The required answer is every line of the data containing the word "Completed".

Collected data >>
= Beginning of Section =

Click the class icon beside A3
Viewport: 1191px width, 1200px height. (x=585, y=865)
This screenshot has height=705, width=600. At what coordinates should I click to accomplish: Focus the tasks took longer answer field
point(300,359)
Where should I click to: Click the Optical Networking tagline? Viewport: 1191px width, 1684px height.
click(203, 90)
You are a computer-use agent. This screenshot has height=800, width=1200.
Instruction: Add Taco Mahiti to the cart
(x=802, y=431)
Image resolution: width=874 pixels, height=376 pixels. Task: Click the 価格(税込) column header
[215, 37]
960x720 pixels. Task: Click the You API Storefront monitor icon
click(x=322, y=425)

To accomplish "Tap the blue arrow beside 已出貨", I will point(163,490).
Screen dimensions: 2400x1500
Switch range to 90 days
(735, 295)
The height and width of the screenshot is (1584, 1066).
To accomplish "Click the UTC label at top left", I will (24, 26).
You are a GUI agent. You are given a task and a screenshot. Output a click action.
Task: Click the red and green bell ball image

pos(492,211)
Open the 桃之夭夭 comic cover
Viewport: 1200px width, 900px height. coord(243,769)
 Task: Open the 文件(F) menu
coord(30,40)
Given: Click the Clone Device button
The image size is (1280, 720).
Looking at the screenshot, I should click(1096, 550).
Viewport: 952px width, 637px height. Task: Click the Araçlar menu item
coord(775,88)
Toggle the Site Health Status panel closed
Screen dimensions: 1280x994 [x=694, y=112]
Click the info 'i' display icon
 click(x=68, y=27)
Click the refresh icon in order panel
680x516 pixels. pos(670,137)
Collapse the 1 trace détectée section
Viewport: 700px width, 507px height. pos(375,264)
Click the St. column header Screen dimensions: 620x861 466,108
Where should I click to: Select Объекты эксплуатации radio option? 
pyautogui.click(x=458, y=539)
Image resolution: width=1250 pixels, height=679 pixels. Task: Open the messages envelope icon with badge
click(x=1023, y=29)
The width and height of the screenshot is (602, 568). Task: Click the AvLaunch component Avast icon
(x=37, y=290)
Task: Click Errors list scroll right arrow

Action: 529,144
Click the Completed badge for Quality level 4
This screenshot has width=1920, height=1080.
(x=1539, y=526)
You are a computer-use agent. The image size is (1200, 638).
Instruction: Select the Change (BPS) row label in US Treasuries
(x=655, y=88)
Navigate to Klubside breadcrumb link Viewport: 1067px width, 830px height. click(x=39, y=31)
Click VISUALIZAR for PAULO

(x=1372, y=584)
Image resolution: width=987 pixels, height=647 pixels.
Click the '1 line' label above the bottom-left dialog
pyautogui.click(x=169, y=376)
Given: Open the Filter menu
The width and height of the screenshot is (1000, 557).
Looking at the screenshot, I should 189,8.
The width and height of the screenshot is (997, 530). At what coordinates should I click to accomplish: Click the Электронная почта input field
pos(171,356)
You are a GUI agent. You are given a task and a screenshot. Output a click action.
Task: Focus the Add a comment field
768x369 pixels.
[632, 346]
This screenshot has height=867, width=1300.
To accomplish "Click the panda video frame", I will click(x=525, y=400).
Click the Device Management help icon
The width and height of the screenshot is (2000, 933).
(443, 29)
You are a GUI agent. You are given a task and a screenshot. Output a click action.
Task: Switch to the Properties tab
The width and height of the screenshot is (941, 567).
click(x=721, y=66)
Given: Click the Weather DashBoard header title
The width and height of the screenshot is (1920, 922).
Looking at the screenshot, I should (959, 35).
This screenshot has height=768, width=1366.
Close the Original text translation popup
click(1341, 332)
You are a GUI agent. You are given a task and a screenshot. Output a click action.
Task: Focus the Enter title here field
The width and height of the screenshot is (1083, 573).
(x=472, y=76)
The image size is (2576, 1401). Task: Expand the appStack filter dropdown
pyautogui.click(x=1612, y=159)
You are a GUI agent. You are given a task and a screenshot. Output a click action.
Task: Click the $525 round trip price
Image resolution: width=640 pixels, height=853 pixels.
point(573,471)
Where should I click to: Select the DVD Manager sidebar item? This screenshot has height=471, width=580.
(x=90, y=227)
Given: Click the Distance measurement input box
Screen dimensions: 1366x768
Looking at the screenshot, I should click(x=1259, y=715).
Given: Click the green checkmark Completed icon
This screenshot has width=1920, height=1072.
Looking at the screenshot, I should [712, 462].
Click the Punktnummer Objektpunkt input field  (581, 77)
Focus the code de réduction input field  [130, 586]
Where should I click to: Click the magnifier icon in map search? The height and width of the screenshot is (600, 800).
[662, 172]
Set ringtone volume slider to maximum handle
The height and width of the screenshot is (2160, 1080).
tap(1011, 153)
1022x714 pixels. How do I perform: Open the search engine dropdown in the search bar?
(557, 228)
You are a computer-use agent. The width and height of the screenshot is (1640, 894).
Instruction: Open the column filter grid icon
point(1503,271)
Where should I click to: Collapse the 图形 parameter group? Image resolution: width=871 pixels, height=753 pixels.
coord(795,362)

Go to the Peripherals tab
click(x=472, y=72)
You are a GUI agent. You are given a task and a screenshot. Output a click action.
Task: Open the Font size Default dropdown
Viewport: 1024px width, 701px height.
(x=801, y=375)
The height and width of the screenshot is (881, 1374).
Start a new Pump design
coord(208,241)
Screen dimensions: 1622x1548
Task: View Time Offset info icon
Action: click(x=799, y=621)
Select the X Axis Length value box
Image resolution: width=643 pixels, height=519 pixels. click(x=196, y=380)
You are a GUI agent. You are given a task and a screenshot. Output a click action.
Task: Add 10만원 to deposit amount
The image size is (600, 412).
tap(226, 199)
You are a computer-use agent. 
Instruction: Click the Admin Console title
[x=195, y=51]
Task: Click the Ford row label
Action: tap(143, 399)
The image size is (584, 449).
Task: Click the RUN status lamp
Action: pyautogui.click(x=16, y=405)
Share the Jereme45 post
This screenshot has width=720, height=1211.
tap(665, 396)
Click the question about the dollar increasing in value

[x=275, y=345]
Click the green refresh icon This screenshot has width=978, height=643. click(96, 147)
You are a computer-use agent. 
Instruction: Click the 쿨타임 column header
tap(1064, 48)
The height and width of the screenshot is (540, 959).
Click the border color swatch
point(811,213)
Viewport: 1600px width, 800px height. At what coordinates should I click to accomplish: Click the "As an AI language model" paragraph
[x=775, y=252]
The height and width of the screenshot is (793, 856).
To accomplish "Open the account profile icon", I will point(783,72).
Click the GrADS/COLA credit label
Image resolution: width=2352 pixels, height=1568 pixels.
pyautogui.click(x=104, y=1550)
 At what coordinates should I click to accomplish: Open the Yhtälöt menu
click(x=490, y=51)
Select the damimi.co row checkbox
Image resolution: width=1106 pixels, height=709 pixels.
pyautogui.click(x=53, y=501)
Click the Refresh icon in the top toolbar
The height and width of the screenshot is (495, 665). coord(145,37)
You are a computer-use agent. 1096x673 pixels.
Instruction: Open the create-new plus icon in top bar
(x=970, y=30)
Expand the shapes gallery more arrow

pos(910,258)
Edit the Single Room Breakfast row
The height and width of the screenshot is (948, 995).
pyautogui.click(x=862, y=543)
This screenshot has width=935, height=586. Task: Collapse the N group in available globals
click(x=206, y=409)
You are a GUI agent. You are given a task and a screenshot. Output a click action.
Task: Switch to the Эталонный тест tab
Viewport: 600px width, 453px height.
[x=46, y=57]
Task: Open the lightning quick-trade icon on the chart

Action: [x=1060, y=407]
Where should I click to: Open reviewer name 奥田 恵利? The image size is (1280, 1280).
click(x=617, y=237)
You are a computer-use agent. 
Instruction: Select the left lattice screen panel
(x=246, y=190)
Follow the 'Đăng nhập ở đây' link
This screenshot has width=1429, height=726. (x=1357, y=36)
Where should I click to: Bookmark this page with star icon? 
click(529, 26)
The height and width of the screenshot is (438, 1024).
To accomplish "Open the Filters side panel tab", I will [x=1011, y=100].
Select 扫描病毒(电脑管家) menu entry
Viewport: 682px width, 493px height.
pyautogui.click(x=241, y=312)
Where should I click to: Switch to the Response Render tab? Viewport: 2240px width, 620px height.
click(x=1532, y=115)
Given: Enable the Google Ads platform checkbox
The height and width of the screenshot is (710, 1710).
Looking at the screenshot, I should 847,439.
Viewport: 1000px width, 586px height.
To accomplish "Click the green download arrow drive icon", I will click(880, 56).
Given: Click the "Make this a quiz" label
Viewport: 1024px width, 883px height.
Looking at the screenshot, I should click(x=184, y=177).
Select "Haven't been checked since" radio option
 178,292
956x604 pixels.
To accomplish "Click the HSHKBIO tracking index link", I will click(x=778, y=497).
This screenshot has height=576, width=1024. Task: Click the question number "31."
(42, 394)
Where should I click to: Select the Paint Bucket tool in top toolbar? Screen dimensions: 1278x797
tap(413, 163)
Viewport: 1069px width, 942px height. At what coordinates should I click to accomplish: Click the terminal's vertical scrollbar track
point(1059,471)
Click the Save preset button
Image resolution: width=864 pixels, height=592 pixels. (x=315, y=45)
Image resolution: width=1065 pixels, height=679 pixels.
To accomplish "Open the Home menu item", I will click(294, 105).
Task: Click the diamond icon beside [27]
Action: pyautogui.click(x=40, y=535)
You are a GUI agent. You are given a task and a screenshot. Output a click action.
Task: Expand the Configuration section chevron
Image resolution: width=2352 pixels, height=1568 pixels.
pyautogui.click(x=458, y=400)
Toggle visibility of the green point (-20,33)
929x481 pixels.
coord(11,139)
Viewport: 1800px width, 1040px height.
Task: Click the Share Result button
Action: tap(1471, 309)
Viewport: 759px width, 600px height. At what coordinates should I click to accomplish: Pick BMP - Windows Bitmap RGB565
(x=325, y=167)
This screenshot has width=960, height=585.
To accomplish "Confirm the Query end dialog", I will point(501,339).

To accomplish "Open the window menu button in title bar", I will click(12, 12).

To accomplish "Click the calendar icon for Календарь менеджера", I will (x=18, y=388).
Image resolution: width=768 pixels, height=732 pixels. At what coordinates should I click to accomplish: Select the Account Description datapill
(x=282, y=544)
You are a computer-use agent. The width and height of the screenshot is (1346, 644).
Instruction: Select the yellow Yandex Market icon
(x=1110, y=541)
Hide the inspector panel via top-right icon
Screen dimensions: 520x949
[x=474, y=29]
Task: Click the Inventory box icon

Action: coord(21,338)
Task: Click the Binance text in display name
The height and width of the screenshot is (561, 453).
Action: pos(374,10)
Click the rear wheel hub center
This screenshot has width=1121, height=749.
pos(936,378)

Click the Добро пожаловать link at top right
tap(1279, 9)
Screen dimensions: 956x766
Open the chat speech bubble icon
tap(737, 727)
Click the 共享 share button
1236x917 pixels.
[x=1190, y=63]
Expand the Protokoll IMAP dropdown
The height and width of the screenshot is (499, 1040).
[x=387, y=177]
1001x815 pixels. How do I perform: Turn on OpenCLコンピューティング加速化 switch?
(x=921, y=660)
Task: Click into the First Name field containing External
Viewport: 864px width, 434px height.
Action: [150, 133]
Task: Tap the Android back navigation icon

= End of Section =

Written solution >>
Click the Completed badge for Quality level 4
Given: Click the green checkmark Completed icon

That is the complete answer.